AIM OF THE EXERCISE — The answer must consist of every line from the data that holds "Twitter".

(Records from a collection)
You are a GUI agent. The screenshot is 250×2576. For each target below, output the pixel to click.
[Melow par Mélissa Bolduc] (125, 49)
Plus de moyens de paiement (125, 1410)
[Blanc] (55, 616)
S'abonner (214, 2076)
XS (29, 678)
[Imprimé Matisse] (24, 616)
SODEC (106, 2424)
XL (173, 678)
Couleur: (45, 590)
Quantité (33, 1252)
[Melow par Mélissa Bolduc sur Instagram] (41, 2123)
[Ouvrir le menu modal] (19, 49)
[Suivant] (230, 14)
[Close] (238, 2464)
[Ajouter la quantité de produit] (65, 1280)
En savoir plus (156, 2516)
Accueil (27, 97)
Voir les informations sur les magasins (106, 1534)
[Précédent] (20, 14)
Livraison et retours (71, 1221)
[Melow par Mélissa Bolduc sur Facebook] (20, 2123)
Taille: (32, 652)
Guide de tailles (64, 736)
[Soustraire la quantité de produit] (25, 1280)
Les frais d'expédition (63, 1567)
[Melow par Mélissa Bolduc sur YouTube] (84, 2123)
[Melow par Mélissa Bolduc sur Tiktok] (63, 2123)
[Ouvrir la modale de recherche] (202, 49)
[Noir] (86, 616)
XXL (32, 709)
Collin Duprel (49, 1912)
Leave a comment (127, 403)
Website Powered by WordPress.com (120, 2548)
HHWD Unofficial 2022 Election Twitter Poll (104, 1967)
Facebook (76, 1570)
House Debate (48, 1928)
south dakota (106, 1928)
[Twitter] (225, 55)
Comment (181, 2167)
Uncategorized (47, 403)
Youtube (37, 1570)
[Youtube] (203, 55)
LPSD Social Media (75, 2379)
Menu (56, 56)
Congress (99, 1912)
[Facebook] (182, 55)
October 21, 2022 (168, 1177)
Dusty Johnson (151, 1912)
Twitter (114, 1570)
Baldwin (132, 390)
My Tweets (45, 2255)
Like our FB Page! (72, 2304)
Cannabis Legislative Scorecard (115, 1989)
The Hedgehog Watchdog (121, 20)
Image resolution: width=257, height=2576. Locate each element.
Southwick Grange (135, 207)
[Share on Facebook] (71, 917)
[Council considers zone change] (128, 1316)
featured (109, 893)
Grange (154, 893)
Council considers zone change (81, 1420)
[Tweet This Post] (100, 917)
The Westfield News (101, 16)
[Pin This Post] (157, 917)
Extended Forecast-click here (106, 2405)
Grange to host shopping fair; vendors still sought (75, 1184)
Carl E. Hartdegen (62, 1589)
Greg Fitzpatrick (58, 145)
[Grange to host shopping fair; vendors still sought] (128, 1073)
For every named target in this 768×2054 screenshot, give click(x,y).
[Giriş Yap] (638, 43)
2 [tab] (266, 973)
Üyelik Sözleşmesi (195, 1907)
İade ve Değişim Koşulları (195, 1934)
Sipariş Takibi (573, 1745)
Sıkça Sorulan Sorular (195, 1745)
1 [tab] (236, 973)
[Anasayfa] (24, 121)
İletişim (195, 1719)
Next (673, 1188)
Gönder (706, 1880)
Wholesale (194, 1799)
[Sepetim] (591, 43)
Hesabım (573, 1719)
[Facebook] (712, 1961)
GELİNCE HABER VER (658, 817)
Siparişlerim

TASK OUTPUT —
HHWD Unofficial 2022 Election Twitter Poll (104, 1967)
[Twitter] (225, 55)
Twitter (114, 1570)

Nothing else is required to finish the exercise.